▶ [The task]
Copy out the entries word for word, starting at the line that contains "Expand the Nature filter dropdown" and ending at the last line of the entries, with both of those lines included. Leave the pictures out of your copy.

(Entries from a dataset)

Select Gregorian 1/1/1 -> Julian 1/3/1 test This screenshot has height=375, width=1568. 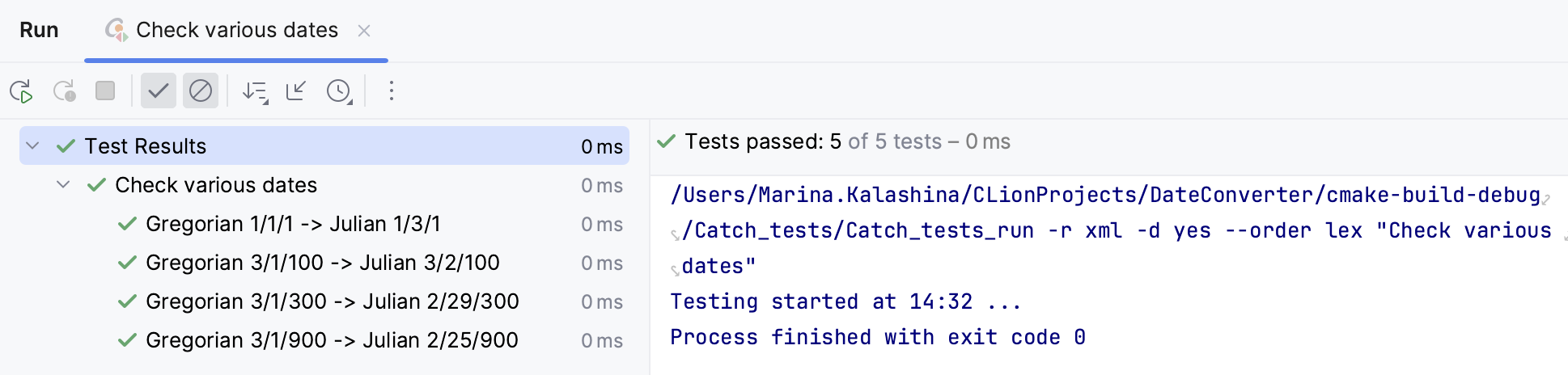pos(293,224)
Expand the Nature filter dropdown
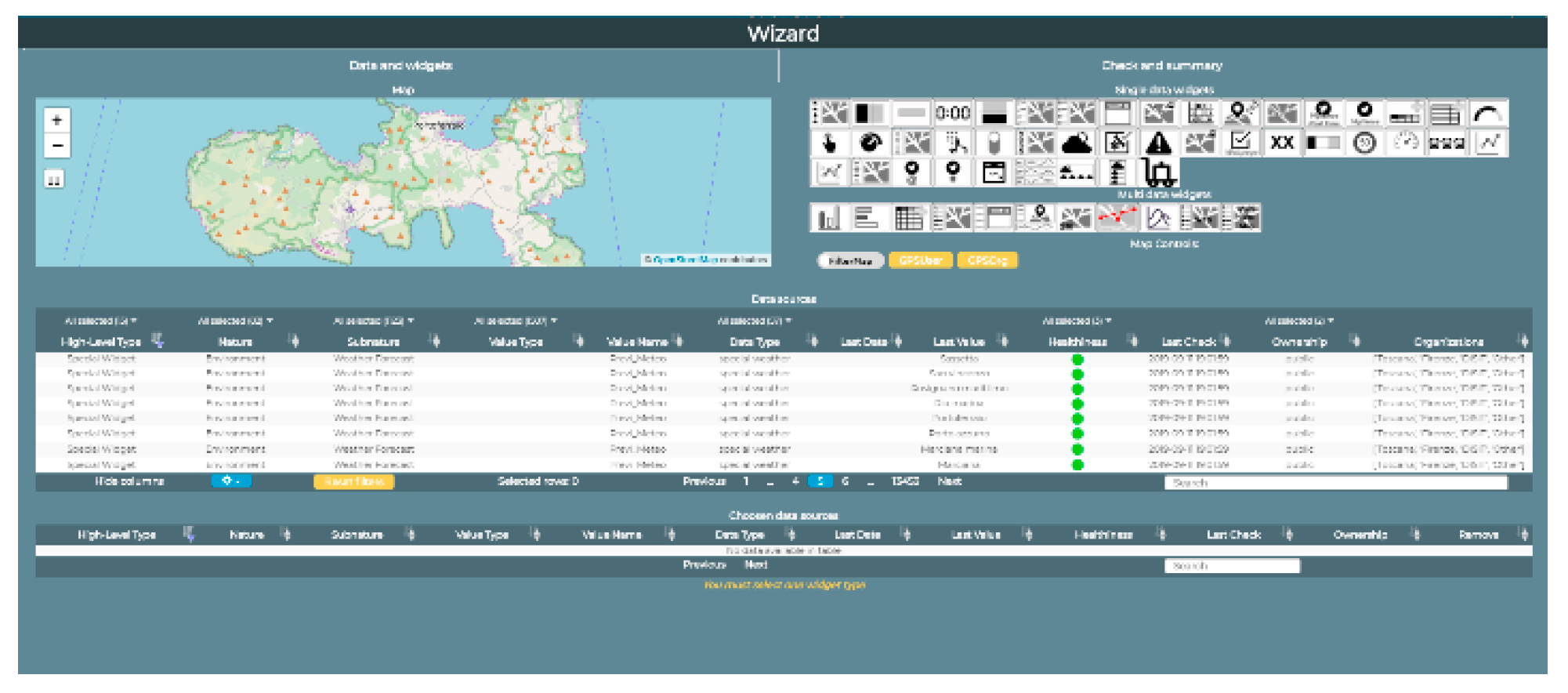The height and width of the screenshot is (693, 1568). (235, 321)
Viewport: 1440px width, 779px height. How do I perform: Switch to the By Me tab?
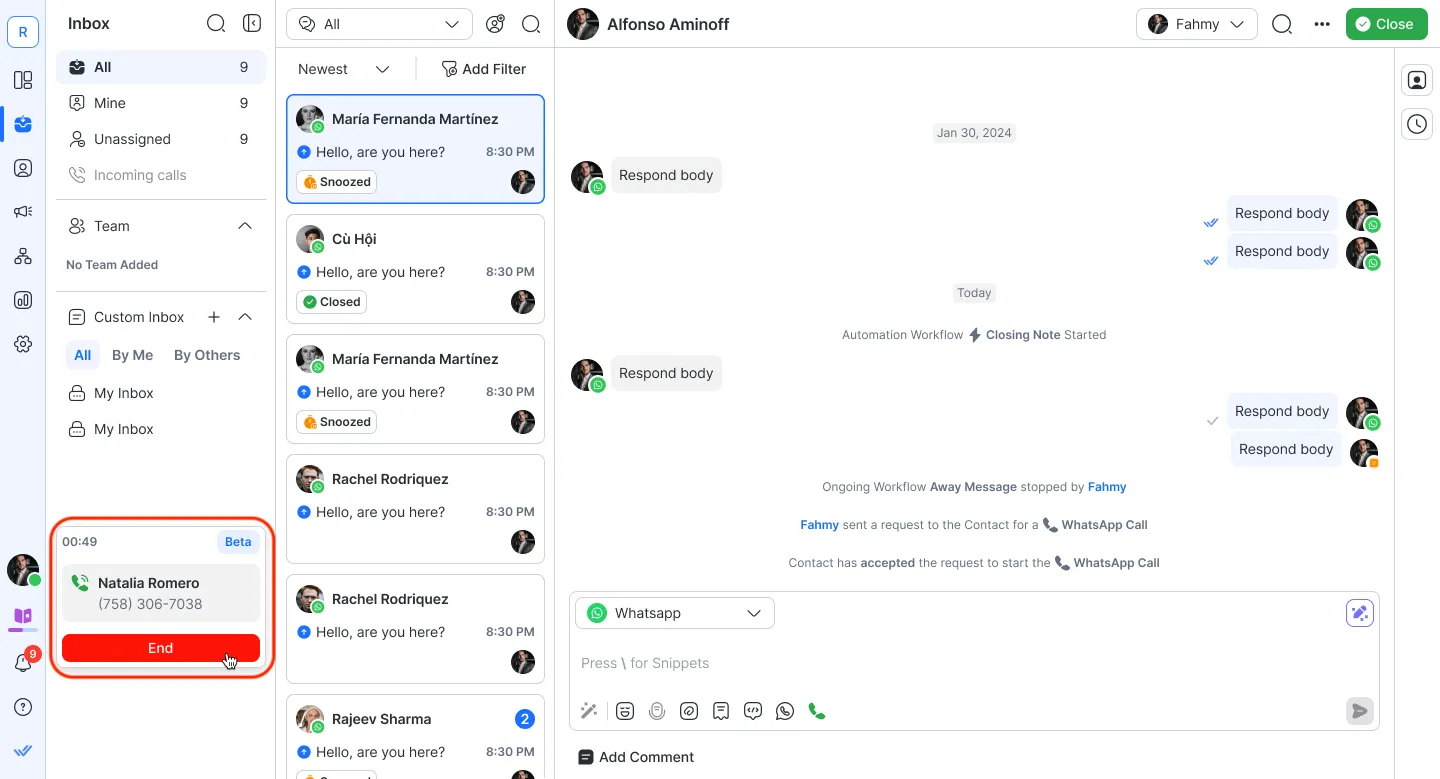132,355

▶ [Exercise solution]
Expand the Nature filter dropdown
The height and width of the screenshot is (693, 1568). (235, 321)
Viewport: 1440px width, 779px height. How do I perform: Switch to the By Me tab?
132,355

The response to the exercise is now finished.